Johann 'Hans' Breyer, 89-Year-Old Nazi In US, Arrested On German Warrant
An 89-year-old Philadelphia man who previously admitted to being a guard at the Nazi death camp at Auschwitz was detained Tuesday by U.S. authorities on a German arrest warrant, the Associated Press reported Wednesday.
Johann “Hans” Breyer, a retired toolmaker, is accused by German prosecutors in the town of Weiden of aiding and abetting the murders of 216,000 Jews during the Holocaust at the Auschwitz-Birkenau death camp. While Breyer conceded that he was a guard at the camp in German-occupied Poland, he claimed he wasn’t responsible for any of the deaths because he worked on the perimeter.
A lawyer for Breyer contested the detention in the U.S., claiming the aged suspect is too frail. But prosecutors said an unnamed detention center will be able to accommodate Breyer, who walked with a cane during the proceedings Wednesday.

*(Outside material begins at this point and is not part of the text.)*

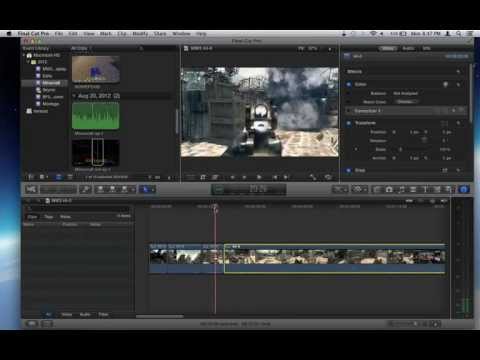Select the arrow Select tool in toolbar

coord(145,189)
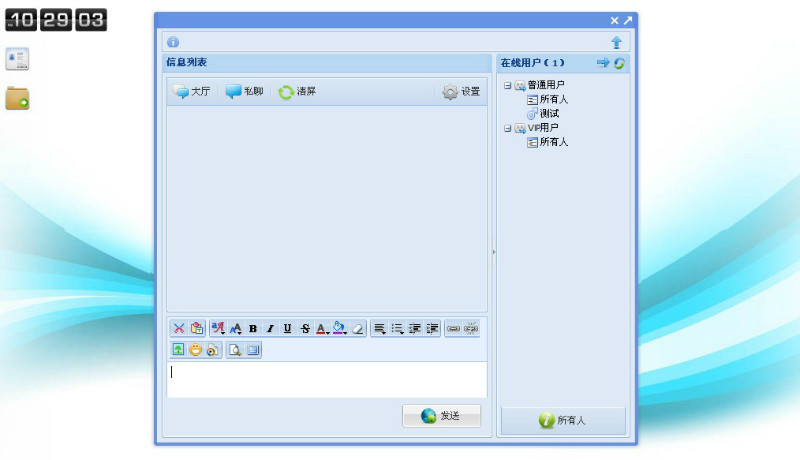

Breyer, a former Weiden resident, was under investigation by prosecutors there. Repeated U.S. attempts to revoke his citizenship were unsuccessful.
The warrant for Breyer came after the German federal prosecutors’ office found enough evidence to let Weiden continue its investigation of the 89-year-old concentration camp guard, who is the oldest person to be accused of Nazi war crimes by the United States.
According to the New York Times, Breyer was an accessory to the deaths of hundreds of thousands of Jews deported to Auschwitz from Hungary and Slovakia in 1944. Breyer allegedly worked in the Birkenau section of the Auschwitz camp, used exclusively for gas chambers and crematoria.
Efraim Zuroff, who investigates and pursues the remaining Nazi war criminals at large for the Simon Wiesenthal Center in Jerusalem, said he hoped there would be no red tape in getting Breyer extradited to Germany.
"If a country asks for him and they have a basis for the request, the United States is anxious, of course, to be rid of all of the Nazi perpetrators who immigrated there, it's a case where hopefully there will be no obstacles," Zuroff told the AP. "Germany deserves credit for doing this — for extending and expanding their efforts and, in a sense, making a final attempt to maximize the prosecution of Holocaust perpetrators."